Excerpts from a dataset
- Opening Delimiter -
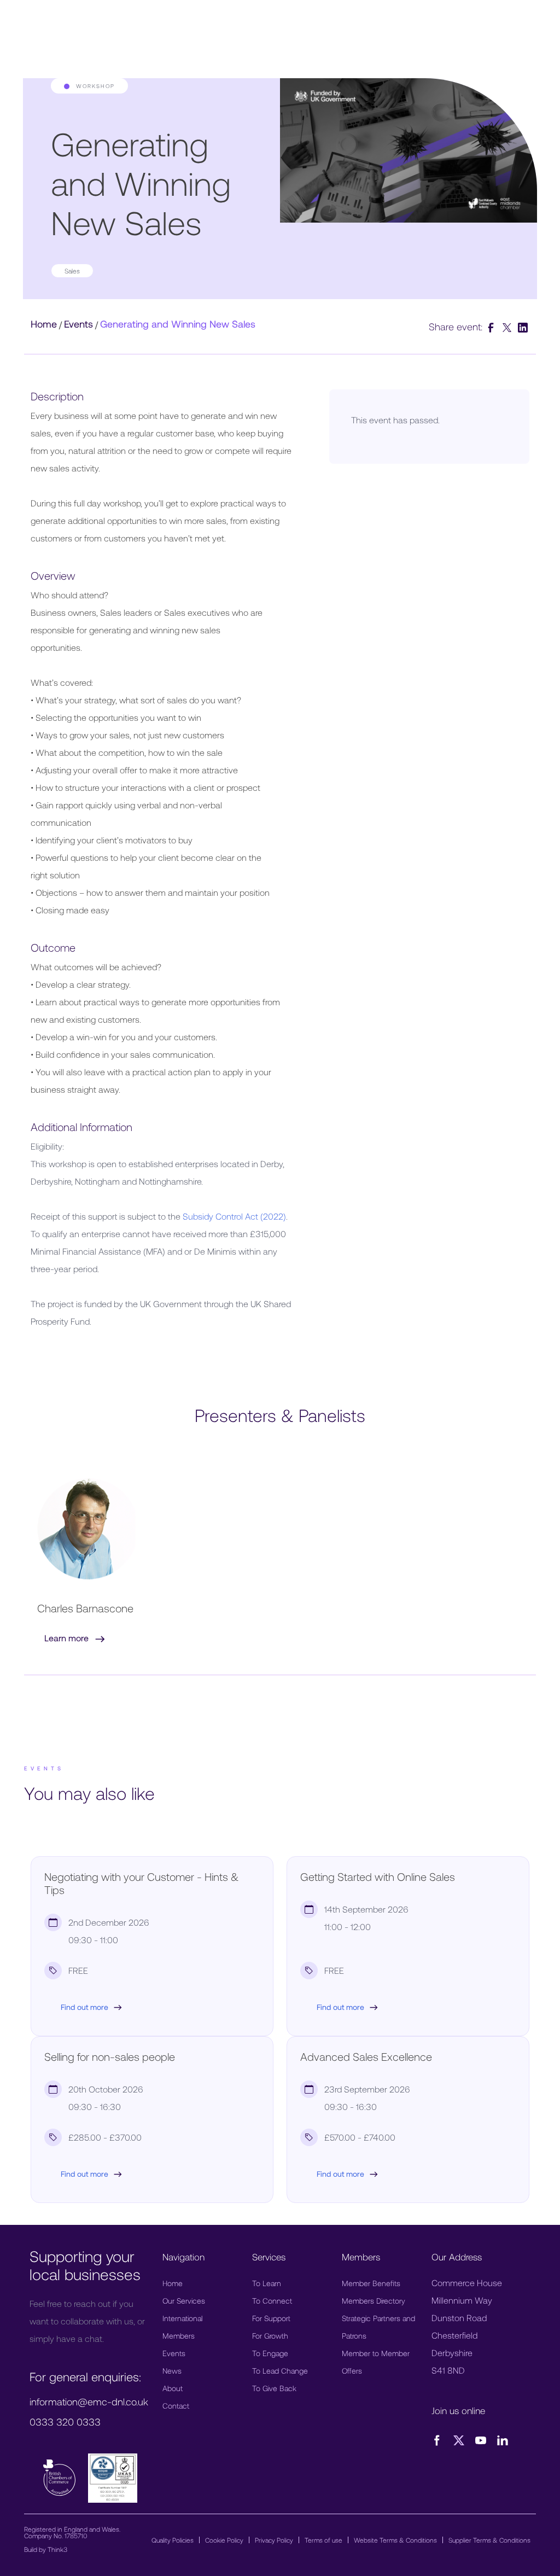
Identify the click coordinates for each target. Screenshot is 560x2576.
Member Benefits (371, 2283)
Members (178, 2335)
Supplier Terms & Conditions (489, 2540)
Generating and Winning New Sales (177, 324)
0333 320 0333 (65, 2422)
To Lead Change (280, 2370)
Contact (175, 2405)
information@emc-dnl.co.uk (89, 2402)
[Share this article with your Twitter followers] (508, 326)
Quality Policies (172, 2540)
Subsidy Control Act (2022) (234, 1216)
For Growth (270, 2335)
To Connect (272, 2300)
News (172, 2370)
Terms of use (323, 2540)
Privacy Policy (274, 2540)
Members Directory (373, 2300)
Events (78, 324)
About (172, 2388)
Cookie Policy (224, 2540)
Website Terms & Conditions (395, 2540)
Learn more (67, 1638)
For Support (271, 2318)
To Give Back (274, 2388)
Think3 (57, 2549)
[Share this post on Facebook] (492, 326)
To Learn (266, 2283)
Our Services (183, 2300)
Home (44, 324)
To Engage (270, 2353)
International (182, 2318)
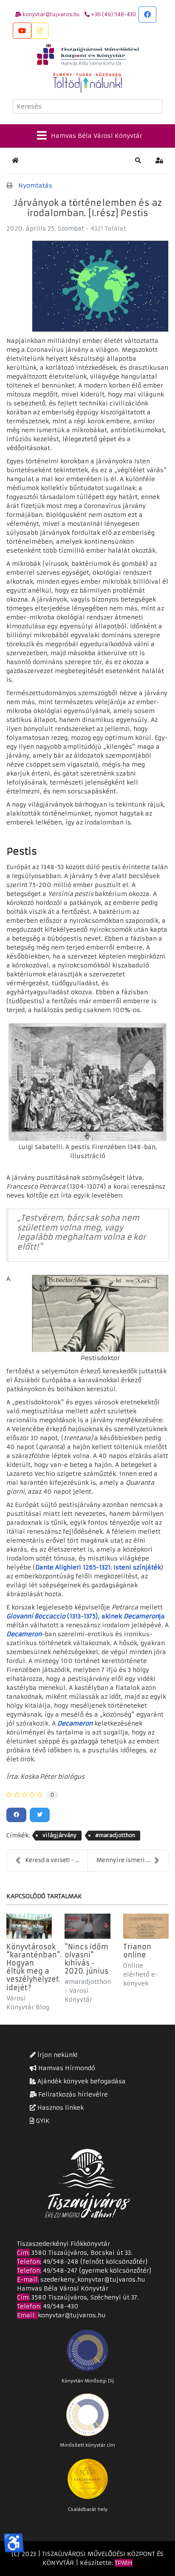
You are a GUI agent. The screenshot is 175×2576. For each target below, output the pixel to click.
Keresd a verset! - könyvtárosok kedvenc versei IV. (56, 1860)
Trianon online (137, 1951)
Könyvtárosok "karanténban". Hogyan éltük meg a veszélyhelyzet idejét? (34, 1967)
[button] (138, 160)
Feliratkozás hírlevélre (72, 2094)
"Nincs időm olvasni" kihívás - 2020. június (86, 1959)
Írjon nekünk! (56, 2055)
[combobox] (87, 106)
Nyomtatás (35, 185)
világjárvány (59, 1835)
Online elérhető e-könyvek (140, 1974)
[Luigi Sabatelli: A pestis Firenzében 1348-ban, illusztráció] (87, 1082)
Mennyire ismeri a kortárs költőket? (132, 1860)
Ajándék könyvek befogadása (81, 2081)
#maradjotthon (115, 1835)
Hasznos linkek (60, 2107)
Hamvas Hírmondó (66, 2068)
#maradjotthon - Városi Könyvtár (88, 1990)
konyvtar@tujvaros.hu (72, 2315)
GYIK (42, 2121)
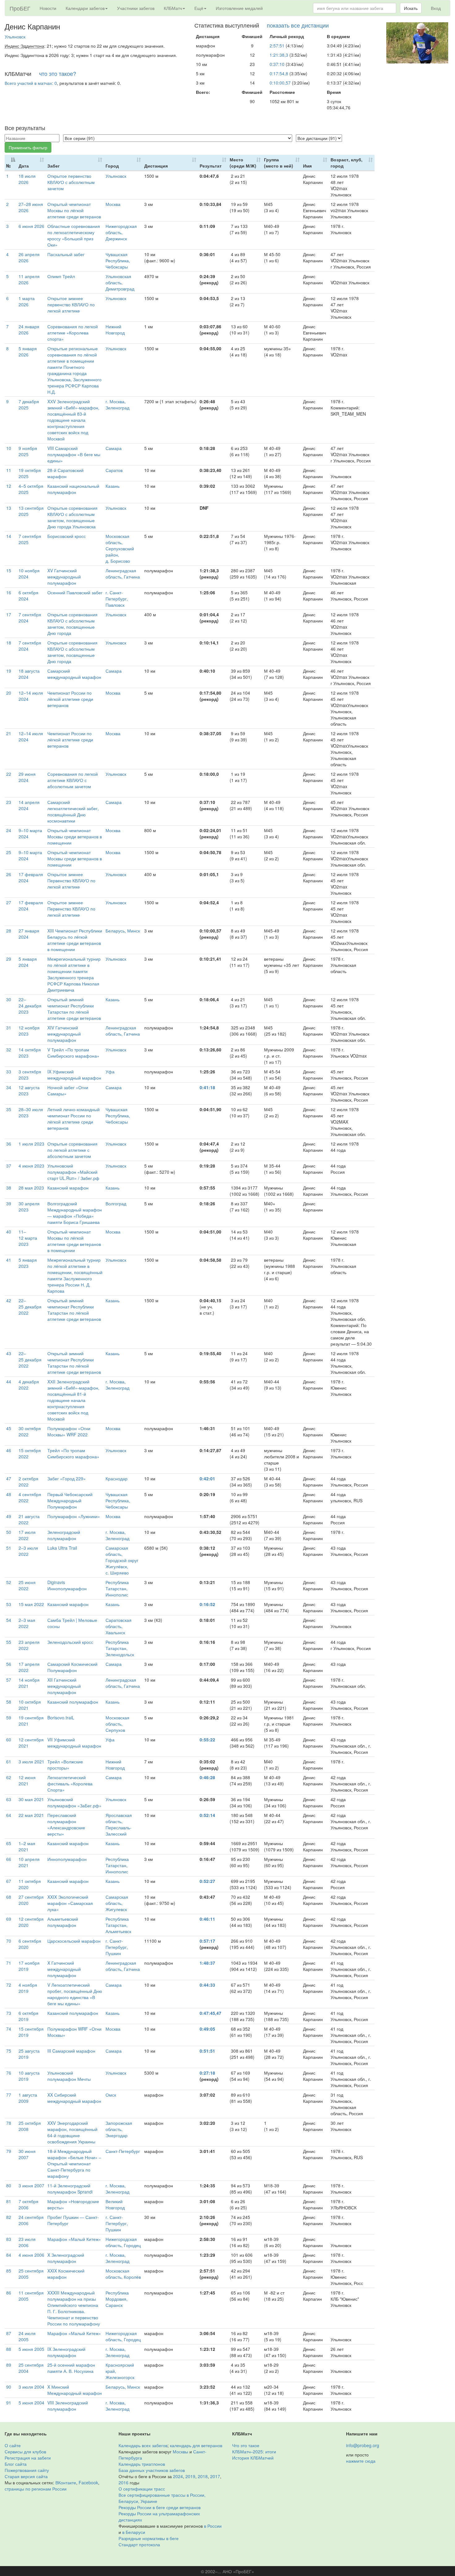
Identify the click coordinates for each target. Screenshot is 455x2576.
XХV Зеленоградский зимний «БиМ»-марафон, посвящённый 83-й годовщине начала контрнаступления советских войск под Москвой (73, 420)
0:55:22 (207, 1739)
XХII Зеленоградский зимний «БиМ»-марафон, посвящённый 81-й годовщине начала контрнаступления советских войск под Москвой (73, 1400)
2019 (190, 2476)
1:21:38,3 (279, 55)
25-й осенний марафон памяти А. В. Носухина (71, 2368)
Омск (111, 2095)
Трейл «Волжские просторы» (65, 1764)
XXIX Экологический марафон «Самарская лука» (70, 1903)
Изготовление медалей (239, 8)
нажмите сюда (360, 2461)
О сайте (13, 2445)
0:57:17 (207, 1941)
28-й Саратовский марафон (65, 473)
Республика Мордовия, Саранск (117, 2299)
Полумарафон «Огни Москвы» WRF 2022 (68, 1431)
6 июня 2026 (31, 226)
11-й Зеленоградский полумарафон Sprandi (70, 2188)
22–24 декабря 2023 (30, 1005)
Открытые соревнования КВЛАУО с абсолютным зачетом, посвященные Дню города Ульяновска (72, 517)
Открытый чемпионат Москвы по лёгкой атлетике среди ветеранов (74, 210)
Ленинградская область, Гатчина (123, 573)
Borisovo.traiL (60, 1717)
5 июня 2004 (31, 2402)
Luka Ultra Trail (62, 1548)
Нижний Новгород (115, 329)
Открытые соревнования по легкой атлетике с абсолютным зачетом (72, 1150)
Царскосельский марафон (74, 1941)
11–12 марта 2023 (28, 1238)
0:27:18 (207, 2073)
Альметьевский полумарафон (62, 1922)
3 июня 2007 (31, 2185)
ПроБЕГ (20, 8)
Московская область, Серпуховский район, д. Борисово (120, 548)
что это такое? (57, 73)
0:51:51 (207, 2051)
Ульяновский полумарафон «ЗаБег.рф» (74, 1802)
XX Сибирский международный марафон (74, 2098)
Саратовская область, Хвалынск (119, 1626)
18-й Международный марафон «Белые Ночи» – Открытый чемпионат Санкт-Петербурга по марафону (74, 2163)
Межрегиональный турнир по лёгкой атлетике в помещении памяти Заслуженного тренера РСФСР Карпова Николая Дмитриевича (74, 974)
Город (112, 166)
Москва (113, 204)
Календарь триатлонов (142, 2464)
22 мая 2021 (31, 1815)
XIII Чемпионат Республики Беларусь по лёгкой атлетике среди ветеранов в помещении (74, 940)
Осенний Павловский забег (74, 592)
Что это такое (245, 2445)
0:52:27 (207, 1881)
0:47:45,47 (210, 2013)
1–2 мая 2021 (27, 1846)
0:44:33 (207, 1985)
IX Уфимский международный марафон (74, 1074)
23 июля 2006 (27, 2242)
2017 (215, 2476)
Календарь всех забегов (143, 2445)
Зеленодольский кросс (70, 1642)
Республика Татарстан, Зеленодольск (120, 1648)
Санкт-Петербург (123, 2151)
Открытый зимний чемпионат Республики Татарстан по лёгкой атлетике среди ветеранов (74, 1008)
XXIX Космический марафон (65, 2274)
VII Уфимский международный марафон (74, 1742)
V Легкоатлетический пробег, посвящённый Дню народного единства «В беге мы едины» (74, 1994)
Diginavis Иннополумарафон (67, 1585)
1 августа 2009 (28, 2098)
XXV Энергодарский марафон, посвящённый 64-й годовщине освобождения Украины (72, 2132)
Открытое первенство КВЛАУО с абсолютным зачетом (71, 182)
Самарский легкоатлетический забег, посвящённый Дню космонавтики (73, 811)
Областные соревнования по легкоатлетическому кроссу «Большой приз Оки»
- Closing Delimiter -
Of all the entries above, output exactly the lines between the one holding "[button] (138, 160)" and the one holding "Hamvas Hírmondó (66, 2068)", inclusive.

Completed exercise →
[button] (138, 160)
Feliratkozás hírlevélre (72, 2094)
"Nincs időm olvasni" kihívás - 2020. június (86, 1959)
Írjon nekünk! (56, 2055)
[combobox] (87, 106)
Nyomtatás (35, 185)
világjárvány (59, 1835)
Online elérhető e-könyvek (140, 1974)
[Luigi Sabatelli: A pestis Firenzében 1348-ban, illusztráció] (87, 1082)
Mennyire ismeri a kortárs költőket? (132, 1860)
Ajándék könyvek befogadása (81, 2081)
#maradjotthon (115, 1835)
Hasznos linkek (60, 2107)
Hamvas Hírmondó (66, 2068)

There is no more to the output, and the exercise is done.